Lakers News: Jeanie Buss Talks Russell Westbrook Trade, Play-In Tournament, More

Tim Daniels@@TimDanielsBRFeatured Columnist IVAugust 18, 2021

LOS ANGELES, CA - DECEMBER 22: President of the Los Angeles Lakers, Jeanie Buss speaks during the 2019-20 NBA Championship ring ceremony before the game against the LA Clippers on December 22, 2020 at STAPLES Center in Los Angeles, California. NOTE TO USER: User expressly acknowledges and agrees that, by downloading and/or using this Photograph, user is consenting to the terms and conditions of the Getty Images License Agreement. Mandatory Copyright Notice: Copyright 2020 NBAE (Photo by Andrew D. Bernstein/NBAE via Getty Images)
Andrew D. Bernstein/NBAE via Getty Images

Los Angeles Lakers governor Jeanie Buss predicted fans will be happy about the return of California native and UCLA product Russell Westbrook to the L.A. area after they acquired him in a blockbuster trade with the Washington Wizards.

Buss explained to Daniel Kaplan of The Athletic in an interview released Wednesday the Lakers front office knew a deal for Westbrook would create salary-cap and roster-building concerns, but they couldn't pass up the chance to bring him in alongside LeBron James and Anthony Davis.

"You know we've got a big three now, and Russell is somebody that's from L.A., went to UCLA, and I think our fans are going to be just cuckoo for him, are going to be so happy that he's here. It's like the return of one of our own," she said.

In turn, Buss noted the 2020 NBA champions were able to "capitalize" on veteran players willing to sign for a reduced cost or the minimum in order to chase a title next season.

Along with Westbrook, the Lakers have added Carmelo Anthony, Dwight Howard, Kendrick Nunn, Trevor Ariza, Wayne Ellington, Kent Bazemore and Malik Monk as part of a busy offseason. They also re-signed restricted free agent Talen Horton-Tucker, who should be ticketed for a bigger role during the 2021-22 campaign.

The question is whether the moves can help push Los Angeles to another championship after an injury-plagued year prevented the franchise from making a serious push for back-to-back titles.

James and Davis both missed significant portions of the 2020-21 season because of injury, which caused L.A. to tumble down the standings into the play-in tournament. It survived to qualify for the playoffs but was then eliminated in the first round by the eventual Western Conference champion Phoenix Suns.

Buss told Kaplan she understands the "excitement" the play-in tournament creates, but she isn't a fan of how a top-eight team can lose it's playoff spot in the blink of an eye:

"If we would have lost two games, we wouldn't have been in the playoffs at all. And that's, that's a tough pill to swallow. When you've been in the top eight for the entire season. You never dropped out of the playoff position. But yet, you know, you can lose two games, and that's what happened to Golden State, they were at the eighth spot, and then they ended up losing to us and then to Memphis and they didn't make it in the playoffs. I could see where it's kind of fun for one game, but I don't want to diminish what happens in the regular season."

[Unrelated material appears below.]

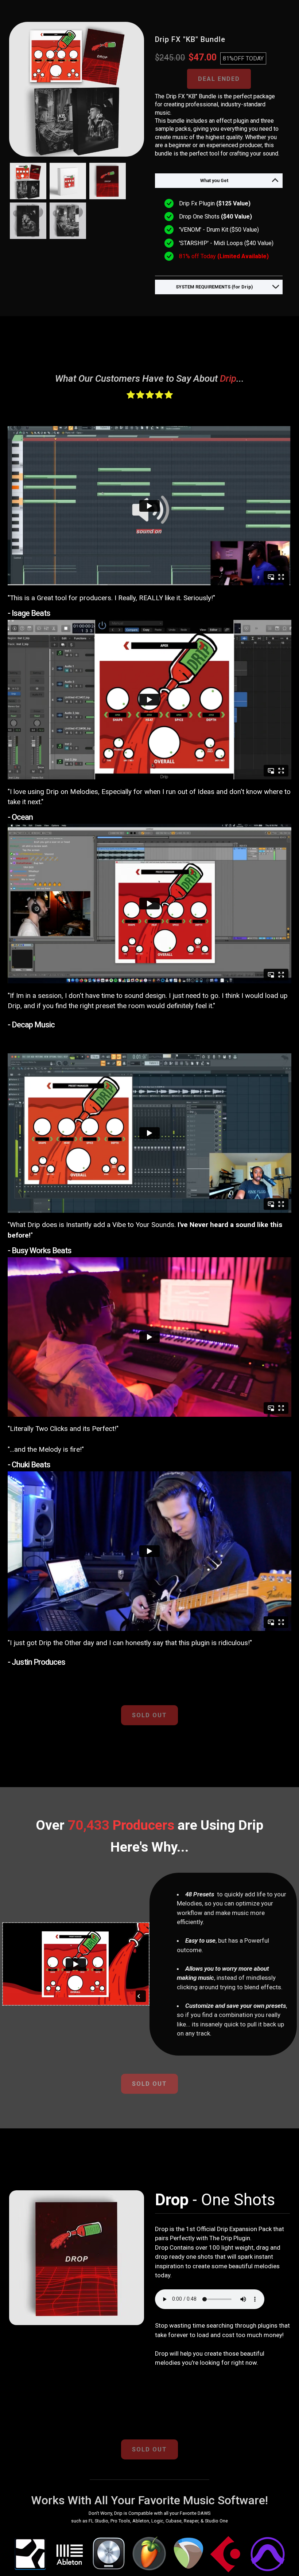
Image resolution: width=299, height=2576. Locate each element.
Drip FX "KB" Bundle (190, 39)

She added it doesn't serve as a deterrent to tanking as much as something like a potential loss of draft picks.

Meanwhile, Kaplan also asked Buss about the future of a one-franchise superstar like Kobe Bryant, who spent his entire 20-year career with the Lakers before his 2016 retirement, given the high amount of player movement in the modern NBA:

"With Kobe to have played on one team for 20 years, I really don't think you're ever going to see that again. It's going to be very rare to see that. It's just the way the collective bargaining agreement is, it encourages a lot more movement than it did before. And I do think it's made the league more interesting, more balanced in increasing engagement in the offseason ... there were so many headlines [during the NBA's free agency period] that put us right up there with the Olympics going on."

Bryant, who died in a helicopter crash in January 2020, had both his Nos. 8 and 24 retired by the Lakers and was posthumously inducted in the Basketball Hall of Fame in May.

He was a foundational piece in five of the Lakers' 17 championships. They'll go for No. 18, which would break a tie with the Boston Celtics for the most by a single franchise in NBA history, with their new-look roster next season.